● **SELECTED PASSAGE**
** start **

Another option would be to return an array of mode element(s) like so:
function modeArray(array) {
if (array.length == 0) return null;
var modeMap = {},
maxCount = 1,
modes = [];
for (var i = 0; i < array.length; i++) {
var el = array[i];
if (modeMap[el] == null) modeMap[el] = 1;
else modeMap[el]++;
if (modeMap[el] > maxCount) {
modes = [el];
maxCount = modeMap[el];
} else if (modeMap[el] == maxCount) {
modes.push(el);
maxCount = modeMap[el];
}
}
return modes;
}
In the above example you would then be able to handle the result of the function as an array of modes.

Based on Emissary's ES6+ answer, you could use Array.prototype.reduce to do your comparison (as opposed to sorting, popping and potentially mutating your array), which I think looks quite slick.
const mode = (myArray) =>
myArray.reduce(
(a,b,i,arr)=>
(arr.filter(v=>v===a).length>=arr.filter(v=>v===b).length?a:b),
null)
I'm defaulting to null, which won't always give you a truthful response if null is a possible option you're filtering for, maybe that could be an optional second argument
The downside, as with various other solutions, is that it doesn't handle 'draw states', but this could still be achieved with a slightly more involved reduce function.

a=['pear', 'apple', 'orange', 'apple'];
b={};
max='', maxi=0;
for(let k of a) {
if(b[k]) b[k]++; else b[k]=1;
if(maxi < b[k]) { max=k; maxi=b[k] }
}

As I'm using this function as a quiz for the interviewers, I post my solution:
const highest = arr => (arr || []).reduce( ( acc, el ) => {
acc.k[el] = acc.k[el] ? acc.k[el] + 1 : 1
acc.max = acc.max ? acc.max < acc.k[el] ? el : acc.max : el
return acc
}, { k:{} }).max
const test = [0,1,2,3,4,2,3,1,0,3,2,2,2,3,3,2]
console.log(highest(test))

Trying out a declarative approach here. This solution builds an object to tally up the occurrences of each word. Then filters the object down to an array by comparing the total occurrences of each word to the highest value found in the object.

** end **

● **ROWS**
** start **

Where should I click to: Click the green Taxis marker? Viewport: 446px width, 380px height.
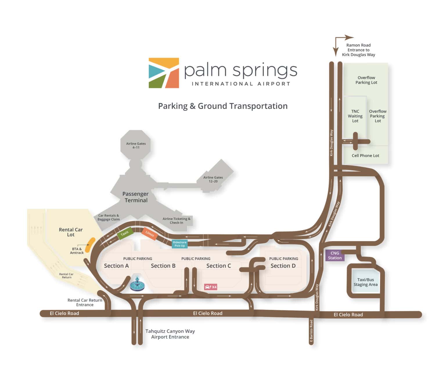pos(125,233)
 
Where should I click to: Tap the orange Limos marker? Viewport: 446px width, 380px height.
pos(150,233)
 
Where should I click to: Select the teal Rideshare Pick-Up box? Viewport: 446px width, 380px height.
pos(179,244)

** end **

● **WHAT THE TASK ASKS**
In the thread on finding the mode of an array, what downside does the Array.prototype.reduce solution share with various other solutions?

● **FULL SOLUTION**
It doesn't handle 'draw states'.